好美「同じ世界でも景色が全然違うね、バルファイ王国が都会ならダンラルタ王国はド田舎みたいな感じ。」


 確かに好美の言っている事は正しい、ダンラルタ王国は他の2国と比べては発展と開発が進んでいないのでそう見えても仕方が無い。

 守は周りのゆったりとした景色を見ながら山道の上り坂を走る為にギアを「5」から「4」に下げてエンジンの回転数とパワーを上げた、アクセルを踏んだ瞬間にエンジンが一気に動いていくのが体に伝わっていた。


カペン「ちょ・・・、ちょっと・・・。強すぎまへんか?無理したらあきまへんで。」

守「そうかな・・・、結構急な上り坂だと思うんだけど。」

カペン「だからって、彼女はんも乗ってはりますのにそないな運転したら危ないでっせ。」

守「その時はお前が何とかしてくれよ、世の中臨機応変って言うだろ。」

カペン「いや頼られましても・・・、ワテは運転された通りに動くしか出来まへんで。」


 愛車の言葉を聞いて深呼吸した守は改めてギアを「5」に戻した、丁度上り坂もなだらかになって来たので結構丁度良かったみたいだ。

 そんな中、好美からまさかの一言が・・・。


好美「ねぇ・・・、お腹空かない?」

守「いやいや、お前さっきボーリング場でかなり食ってからそんなに時間は経って無いのに何で腹が減るんだよ。」

好美「だって・・・、本当に空いたんだもん・・・。」


 流石にボーリングの5ゲームを無料でプレイしている間にカップ麺を(推定)20個以上食べていたというのに1時間も経たない内に腹が減る訳が無いと思うんだが、それに「無料」の意味が無くなる位に食ってたからちょっとは節約する事を考えた方が良いんじゃ無いのか?


好美「大丈夫よ、私達の財力を舐めないでよ。」


 別に舐めている訳では無い、金がある時だからからこそ大切に守る為に節約するべきだと言っているんだが。正直これから先、何があるか分からないからな。


好美「何よ、ただの平社員であるあんたなんかより私は儲けているから余計な心配しないでよ。」


 そっすか・・・、それは失礼しました。仕方が無い、取り敢えず話を進めますかね・・・。
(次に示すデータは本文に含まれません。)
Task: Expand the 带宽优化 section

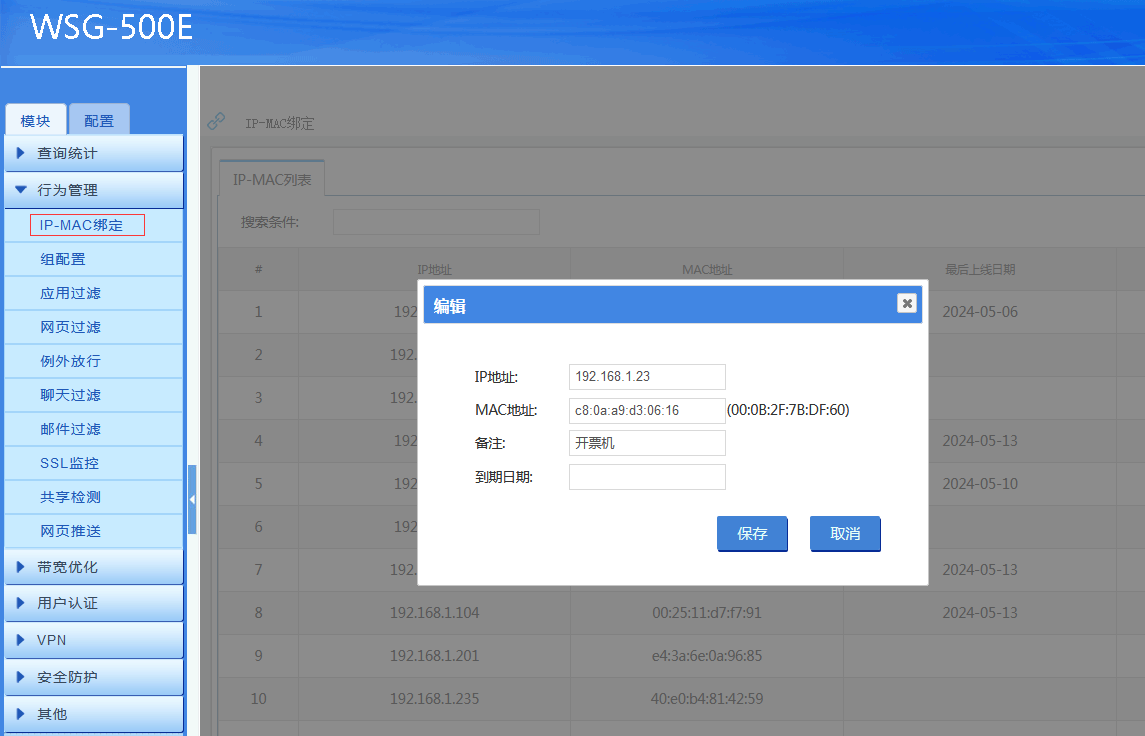Action: tap(94, 567)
 山道を登り切りかけた所に比較的新し気な建物が見えて来た、看板等をよく見ると「食事処」の様だ。守は自分も小腹を満たしたくなって来たのでその店の駐車場に車を止めて下車し、建物へと近づいた。時間が早かったからか、まだ店のドアには鍵がかかっていた。守の隣にいた好美は営業時間が気になっていたからか、周囲を見回していた。


好美「ねぇ・・・、これちょっと見てよ。」


 彼氏を手招きした好美の目の前では1枚の紙がガラス戸に貼り付けられていた、その紙には丁寧な書体でこう書かれていた。


お客様各位


本日はお越し頂き有難うございます、しかし申し訳ありませんが都合により暫くの間店を開店する事が出来なくなってしまいました。誠に勝手ながら開店の予定は「暫く未定」とさせて頂きますのでご了承頂きます様、お願い申し上げます。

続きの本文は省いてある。